Although my cat content only cost him $0.10, Charles said that he needed to send me enough micropayments to close the channel on the bitcoin blockchain. He needed to then click the '10¢ Purchase' button over and over again, until it reached $4, highlighting one of the potential limits to the user experience.

"This is not our fault, it's bitcoin's fault," he said.

Differing visions

For now, this desire to have a version that's ready today is making Yours a bit of an outlier among Lightning projects.

Most developers working on the concept so far favor creating implementations that are SegWit-compatible, since they believe it offers significant improvements (read up on the details here). Going against the grain, Yours prefers making Lightning-style micropayments possible in the short-term, just in case SegWit never gets implemented on bitcoin.

Ley further noted that his firm's implementation is written in JavaScript, meaning the software can run in the browser, which in turn makes incorporating the channels into web apps easier.

Charles and Ley also perhaps have a slightly different long-term scaling vision than other developers.
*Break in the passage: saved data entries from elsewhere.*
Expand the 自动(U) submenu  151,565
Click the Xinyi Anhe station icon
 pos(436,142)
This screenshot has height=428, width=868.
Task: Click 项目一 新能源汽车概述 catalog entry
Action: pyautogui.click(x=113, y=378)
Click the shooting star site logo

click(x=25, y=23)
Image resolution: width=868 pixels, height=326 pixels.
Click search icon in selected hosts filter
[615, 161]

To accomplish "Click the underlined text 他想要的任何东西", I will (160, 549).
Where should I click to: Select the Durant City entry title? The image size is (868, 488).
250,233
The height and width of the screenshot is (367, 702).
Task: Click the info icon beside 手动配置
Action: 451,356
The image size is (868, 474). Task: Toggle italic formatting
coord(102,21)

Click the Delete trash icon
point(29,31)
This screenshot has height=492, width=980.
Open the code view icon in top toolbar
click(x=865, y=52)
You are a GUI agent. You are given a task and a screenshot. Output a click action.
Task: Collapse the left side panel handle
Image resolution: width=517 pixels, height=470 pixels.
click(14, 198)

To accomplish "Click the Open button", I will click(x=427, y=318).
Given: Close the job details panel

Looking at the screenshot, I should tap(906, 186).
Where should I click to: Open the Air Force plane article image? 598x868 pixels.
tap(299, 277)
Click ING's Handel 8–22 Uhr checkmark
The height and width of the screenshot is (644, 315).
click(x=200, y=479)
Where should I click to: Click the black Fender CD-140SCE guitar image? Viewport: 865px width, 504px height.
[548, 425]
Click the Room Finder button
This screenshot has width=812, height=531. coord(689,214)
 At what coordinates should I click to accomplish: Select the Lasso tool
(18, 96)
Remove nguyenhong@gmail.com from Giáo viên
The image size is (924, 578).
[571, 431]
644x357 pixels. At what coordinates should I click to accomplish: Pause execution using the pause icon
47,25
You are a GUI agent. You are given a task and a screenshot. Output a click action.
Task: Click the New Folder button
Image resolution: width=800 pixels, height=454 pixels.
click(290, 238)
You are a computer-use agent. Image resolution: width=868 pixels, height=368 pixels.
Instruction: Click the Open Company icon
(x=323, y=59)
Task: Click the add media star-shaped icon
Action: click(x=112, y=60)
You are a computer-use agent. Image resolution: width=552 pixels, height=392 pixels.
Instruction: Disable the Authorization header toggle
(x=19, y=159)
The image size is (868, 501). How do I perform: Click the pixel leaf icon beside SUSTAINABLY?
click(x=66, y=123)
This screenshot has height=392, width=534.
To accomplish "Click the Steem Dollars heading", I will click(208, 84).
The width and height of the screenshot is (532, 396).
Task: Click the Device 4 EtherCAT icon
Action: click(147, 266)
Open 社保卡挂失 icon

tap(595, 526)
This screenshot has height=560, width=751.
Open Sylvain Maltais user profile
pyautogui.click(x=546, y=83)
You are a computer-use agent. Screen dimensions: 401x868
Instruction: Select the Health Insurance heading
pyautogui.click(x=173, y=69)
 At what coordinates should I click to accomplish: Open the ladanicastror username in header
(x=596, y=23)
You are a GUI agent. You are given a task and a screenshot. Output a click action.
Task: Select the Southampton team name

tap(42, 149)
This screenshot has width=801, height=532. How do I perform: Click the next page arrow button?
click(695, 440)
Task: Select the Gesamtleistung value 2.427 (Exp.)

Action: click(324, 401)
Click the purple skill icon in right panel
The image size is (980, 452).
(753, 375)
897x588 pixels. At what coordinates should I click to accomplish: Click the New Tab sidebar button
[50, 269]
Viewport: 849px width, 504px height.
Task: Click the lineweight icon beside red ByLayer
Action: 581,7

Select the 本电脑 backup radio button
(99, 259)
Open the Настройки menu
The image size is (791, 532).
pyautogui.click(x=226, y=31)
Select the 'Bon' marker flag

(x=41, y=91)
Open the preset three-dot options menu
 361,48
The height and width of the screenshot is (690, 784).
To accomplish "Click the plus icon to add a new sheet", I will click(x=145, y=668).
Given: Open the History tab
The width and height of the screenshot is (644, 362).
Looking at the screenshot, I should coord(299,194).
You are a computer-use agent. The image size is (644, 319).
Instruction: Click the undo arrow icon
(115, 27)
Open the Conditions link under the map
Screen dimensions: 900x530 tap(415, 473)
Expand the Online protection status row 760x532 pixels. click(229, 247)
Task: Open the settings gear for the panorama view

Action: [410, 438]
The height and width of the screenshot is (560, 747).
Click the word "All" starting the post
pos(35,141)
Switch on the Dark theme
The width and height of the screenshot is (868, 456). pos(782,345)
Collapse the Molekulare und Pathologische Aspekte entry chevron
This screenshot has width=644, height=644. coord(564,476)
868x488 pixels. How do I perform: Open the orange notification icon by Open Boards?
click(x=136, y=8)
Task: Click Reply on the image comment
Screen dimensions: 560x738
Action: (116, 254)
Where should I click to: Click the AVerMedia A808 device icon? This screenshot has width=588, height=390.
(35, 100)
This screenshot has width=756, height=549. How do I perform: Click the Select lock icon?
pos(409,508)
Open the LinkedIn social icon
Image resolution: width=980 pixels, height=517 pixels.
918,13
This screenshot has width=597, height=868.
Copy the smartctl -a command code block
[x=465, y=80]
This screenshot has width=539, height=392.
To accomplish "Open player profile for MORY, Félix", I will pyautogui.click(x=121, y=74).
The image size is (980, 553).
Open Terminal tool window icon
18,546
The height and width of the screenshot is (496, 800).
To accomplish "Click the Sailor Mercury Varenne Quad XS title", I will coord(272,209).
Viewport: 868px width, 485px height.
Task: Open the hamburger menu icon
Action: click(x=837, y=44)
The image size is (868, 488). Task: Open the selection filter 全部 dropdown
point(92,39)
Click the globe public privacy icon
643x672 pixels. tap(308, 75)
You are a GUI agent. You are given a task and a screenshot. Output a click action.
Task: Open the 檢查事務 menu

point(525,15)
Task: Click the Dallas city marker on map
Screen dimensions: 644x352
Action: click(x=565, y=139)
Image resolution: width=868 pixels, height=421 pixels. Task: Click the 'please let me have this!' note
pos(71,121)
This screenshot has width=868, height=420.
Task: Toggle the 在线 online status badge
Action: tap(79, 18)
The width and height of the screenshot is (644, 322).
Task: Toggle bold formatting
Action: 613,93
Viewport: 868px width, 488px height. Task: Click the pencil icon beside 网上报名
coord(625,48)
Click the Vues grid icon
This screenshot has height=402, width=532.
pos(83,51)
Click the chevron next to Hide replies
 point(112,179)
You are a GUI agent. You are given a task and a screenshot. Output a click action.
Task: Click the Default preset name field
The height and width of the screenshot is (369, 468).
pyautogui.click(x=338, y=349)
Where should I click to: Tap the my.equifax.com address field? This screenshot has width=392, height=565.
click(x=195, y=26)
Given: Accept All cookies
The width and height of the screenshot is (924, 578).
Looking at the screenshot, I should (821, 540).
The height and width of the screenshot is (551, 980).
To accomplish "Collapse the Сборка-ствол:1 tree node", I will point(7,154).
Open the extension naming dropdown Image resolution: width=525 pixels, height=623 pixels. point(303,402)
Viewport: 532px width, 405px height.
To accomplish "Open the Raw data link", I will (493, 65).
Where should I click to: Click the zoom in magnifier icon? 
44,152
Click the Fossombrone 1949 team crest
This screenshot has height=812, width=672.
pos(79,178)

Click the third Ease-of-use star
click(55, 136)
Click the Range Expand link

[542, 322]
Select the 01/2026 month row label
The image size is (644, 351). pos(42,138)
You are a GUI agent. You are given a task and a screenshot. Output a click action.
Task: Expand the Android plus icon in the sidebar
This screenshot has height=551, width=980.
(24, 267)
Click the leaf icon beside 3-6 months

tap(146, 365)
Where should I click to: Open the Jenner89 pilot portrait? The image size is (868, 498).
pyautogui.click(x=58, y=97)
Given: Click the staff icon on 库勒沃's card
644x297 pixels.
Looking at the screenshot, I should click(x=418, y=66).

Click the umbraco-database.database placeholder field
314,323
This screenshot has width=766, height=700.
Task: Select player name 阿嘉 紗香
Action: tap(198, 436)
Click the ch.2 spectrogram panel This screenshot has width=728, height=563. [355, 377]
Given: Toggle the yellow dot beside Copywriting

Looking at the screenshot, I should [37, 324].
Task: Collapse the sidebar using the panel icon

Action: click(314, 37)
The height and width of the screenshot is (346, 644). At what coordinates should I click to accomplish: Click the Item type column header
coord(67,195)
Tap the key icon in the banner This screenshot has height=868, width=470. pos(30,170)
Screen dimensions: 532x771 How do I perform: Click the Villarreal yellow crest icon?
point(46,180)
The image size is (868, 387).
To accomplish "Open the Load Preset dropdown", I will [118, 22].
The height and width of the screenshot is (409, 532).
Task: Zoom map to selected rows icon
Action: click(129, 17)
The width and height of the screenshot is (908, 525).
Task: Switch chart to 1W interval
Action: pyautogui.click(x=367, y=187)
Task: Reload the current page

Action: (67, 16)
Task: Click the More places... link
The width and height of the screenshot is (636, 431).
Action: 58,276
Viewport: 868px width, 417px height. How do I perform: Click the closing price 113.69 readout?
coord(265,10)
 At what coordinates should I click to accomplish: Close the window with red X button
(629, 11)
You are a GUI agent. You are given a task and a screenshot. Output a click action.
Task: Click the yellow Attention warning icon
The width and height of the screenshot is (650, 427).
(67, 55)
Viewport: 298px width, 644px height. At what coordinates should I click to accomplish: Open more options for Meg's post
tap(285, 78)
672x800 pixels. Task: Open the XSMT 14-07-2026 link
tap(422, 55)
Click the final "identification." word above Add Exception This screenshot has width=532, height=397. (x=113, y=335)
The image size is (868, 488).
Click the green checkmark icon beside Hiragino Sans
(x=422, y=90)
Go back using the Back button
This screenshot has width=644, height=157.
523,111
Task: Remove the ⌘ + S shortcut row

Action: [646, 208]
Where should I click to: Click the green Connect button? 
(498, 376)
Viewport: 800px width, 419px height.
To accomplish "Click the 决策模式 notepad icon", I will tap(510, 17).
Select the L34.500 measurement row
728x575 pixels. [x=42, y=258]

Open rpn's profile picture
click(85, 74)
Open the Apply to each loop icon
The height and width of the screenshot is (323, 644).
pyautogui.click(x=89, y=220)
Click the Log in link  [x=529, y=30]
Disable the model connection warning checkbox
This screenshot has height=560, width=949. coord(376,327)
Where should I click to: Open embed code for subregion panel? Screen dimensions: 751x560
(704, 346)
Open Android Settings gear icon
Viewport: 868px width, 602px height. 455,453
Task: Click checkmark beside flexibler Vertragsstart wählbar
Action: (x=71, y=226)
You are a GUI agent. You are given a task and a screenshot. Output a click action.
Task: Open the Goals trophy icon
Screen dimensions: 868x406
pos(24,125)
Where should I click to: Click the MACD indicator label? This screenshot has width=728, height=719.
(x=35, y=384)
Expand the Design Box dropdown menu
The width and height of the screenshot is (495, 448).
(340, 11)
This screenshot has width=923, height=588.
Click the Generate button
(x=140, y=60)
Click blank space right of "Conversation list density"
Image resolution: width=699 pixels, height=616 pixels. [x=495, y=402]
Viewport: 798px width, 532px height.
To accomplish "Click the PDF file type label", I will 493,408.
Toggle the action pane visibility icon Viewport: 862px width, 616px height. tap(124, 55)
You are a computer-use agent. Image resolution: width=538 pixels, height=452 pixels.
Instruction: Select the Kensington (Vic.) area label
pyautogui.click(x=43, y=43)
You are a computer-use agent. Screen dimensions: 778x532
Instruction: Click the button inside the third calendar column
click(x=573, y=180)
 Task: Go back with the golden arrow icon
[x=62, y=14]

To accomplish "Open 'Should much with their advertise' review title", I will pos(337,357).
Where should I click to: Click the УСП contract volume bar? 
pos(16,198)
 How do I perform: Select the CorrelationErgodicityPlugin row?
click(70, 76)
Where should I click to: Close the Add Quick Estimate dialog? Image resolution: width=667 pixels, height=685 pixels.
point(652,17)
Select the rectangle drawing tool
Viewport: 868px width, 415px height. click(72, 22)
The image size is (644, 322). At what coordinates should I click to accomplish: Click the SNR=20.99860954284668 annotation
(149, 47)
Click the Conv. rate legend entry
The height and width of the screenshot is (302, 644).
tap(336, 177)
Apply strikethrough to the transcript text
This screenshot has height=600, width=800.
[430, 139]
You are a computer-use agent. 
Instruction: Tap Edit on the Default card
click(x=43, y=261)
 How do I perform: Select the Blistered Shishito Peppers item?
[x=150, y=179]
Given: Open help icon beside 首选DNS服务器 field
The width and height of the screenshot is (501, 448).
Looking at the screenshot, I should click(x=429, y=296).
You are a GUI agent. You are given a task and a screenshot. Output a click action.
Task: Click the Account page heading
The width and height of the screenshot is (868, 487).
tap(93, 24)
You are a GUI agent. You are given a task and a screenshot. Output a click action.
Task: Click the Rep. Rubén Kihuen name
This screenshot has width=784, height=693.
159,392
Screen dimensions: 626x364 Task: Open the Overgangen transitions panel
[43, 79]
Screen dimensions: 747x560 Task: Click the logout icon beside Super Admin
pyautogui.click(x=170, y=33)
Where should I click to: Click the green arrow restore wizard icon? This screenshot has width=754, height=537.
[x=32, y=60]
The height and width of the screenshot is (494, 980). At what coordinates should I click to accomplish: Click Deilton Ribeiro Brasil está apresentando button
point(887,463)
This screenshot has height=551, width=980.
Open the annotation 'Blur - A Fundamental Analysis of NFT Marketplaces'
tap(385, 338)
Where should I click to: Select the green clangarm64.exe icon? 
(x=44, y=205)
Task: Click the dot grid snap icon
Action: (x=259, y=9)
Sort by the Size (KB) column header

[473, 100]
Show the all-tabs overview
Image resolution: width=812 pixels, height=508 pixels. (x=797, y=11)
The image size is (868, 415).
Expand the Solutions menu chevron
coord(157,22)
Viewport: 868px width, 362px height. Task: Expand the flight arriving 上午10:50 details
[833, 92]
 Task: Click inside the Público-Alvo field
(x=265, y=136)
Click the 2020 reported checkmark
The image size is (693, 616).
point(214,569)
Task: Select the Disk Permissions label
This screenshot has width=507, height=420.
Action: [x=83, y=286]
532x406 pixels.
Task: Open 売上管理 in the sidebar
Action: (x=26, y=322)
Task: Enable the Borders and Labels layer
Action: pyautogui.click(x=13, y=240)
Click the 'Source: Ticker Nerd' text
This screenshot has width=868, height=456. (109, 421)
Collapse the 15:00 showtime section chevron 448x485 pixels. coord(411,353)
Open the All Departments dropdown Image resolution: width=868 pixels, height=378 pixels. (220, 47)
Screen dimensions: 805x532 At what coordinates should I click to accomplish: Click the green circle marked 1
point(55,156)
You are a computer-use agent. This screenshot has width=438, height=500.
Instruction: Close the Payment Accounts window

Charles, at least, is a vocal supporter of on-chain scaling – that is, increasing bitcoin's transaction capacity by making changes to its consensus rules.

One popular vision for the Lightning Network depends on the expectation that users will open and close channels just once or twice per year, and then funnel transactions to many different vendors through the same channel.

However, Charles said it's possible that Yours users will have reason to open channels more often than that, which he believes on-chain scaling could help with.

The trouble with tips

The CEO further sought to differentiate Yours from past 'micropayments for online content' attempts, such as ChangeTip, the shuttered social media tipping service, and bitcoin-powered video platform Streamium.

Besides implementing an advanced micropayments service into the platform, Yours also uses a paywall model, meaning that readers cannot access the content unless they pay.

"Tipping just doesn't encourage people to pay," Charles argued.

His idea is that everyone wins with a content paywall, because the creator and buyer are making an exchange that they both value.

He concluded:

"You don't have to rely on just goodwill. You don't have to beg people to pay you."